Doing away with its traditional business style, however, Pardoe says he wanted to expand the accessibility of the company’s wines in Korea, where the wine industry is just beginning to grow.
“It was inevitable for us to come here,” Pardoe said. “In a market like Korea that is beginning to move from one stage of wine maturity to another, there will be a significant portion of drinkers who will make the second part of the [aforementioned] journey. Berry Brothers want to act like a magnet, to pull people up and make them see the light,” the wine director added.
Depending on the market response, Pardoe says he is willing to bring the premium lineup to the Korean market as well.
“[Launching The Wine Merchant’s in Korea] will be a really useful exercise for us to build a product range,” the director said. “The lesson we learn in Korea will be appropriate for us in markets where we are already present.
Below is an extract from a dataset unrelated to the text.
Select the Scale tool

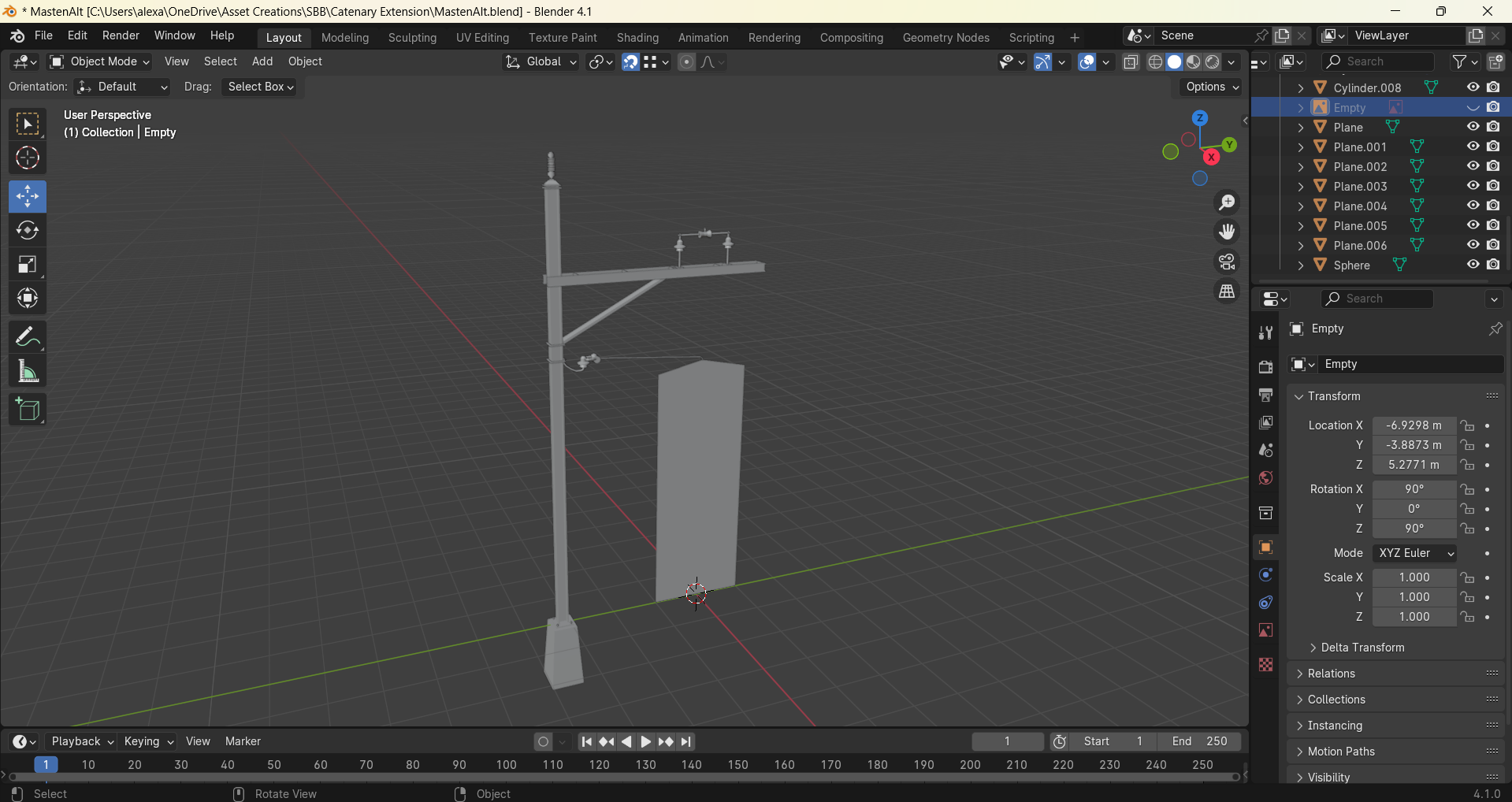point(28,264)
We are not trying to impose on Korea what we do in other markets, this is blank sheet of paper and we currently don’t have anything else in our portfolio,” Pardoe added.
The initial 12 bottles available at Homeplus are mostly classic styles of wine from different regions such as Italy’s Chianti and New Zealand’s Sauvignon Blanc. But there are some not-so-general options as well, such as the English Sparkling Wine, which is being introduced in Korean retail outlets for the first time.
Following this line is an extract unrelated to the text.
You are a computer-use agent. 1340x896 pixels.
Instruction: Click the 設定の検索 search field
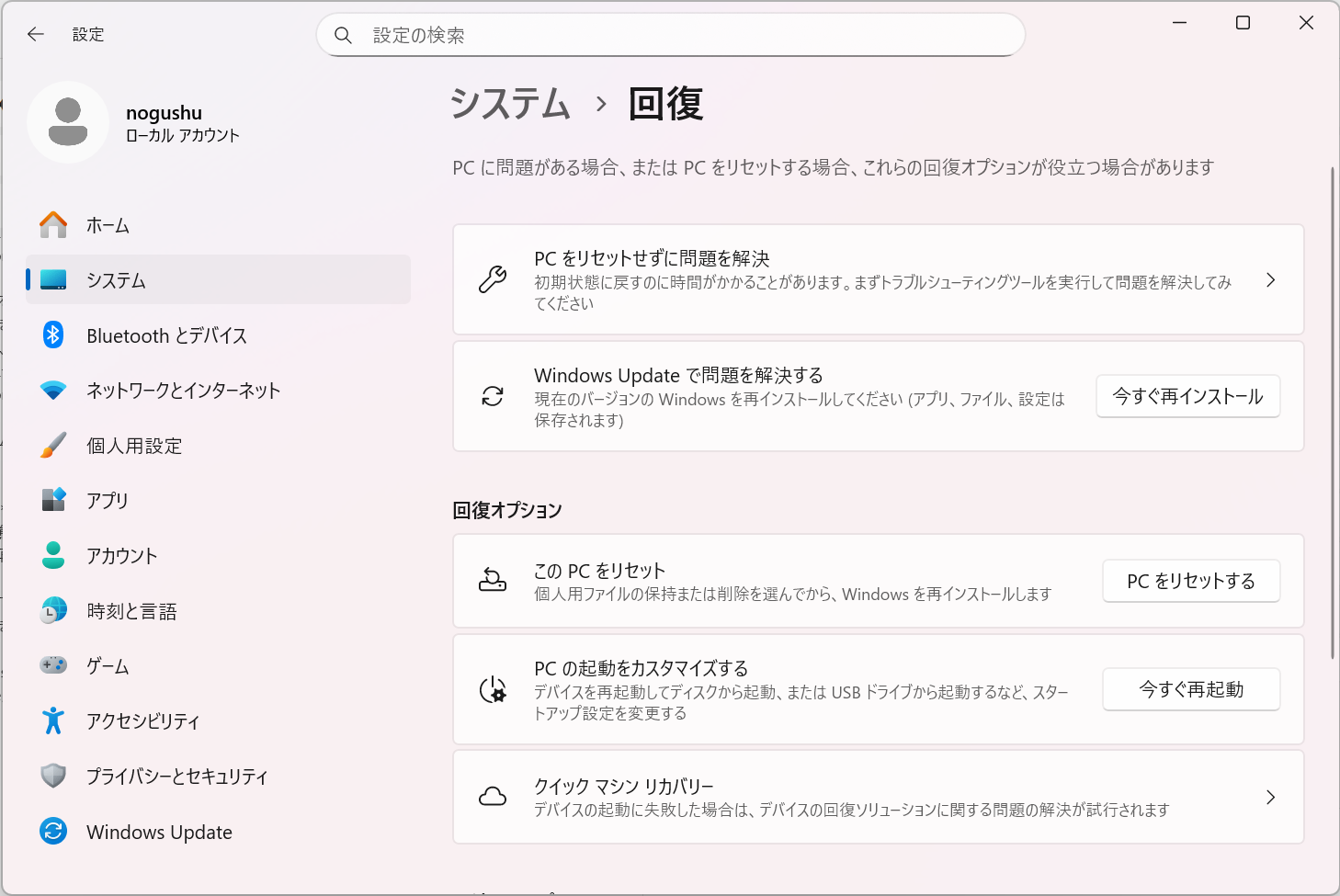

“English sparkling wine is a really new category globally,” said Pardoe, explaining that it was overlooked as an “alternative of champagne” just five years ago. “It used to be a very small niche hobby of some but now you have very serious British and French investors buying good land and investing in the right plants and technology. The English sparkling wine is purer, fresher and have cleaner taste, whereas the French champagne is richer in style,” he added.
When asked if there were any concerns about undermining the brand value by bringing an affordable wine collection to Korea where the general crowd hasn’t heard of Berry Bros. and Rudd, Pardoe said that as long as the internal standard for quality is fulfilled, the price tag isn’t a problem.
“It has always been an ambition of ours to offer wines that are not bought to be put in cellars but to be drank at homes,” he said.
“So as long as the quality criteria that we apply to all purchasing is applied to this range of wine, in our mind, there is no conflict at all. It is not cheapening the image of Berry Brothers, but making it more accessible,” he added.
That is why the Berry Brothers wine offered at Homeplus will not be cheaper than 10,000 won.
“We are always going to be a little more than the volume market because that is not where we sit and our purchasing criteria is different,” Pardoe said.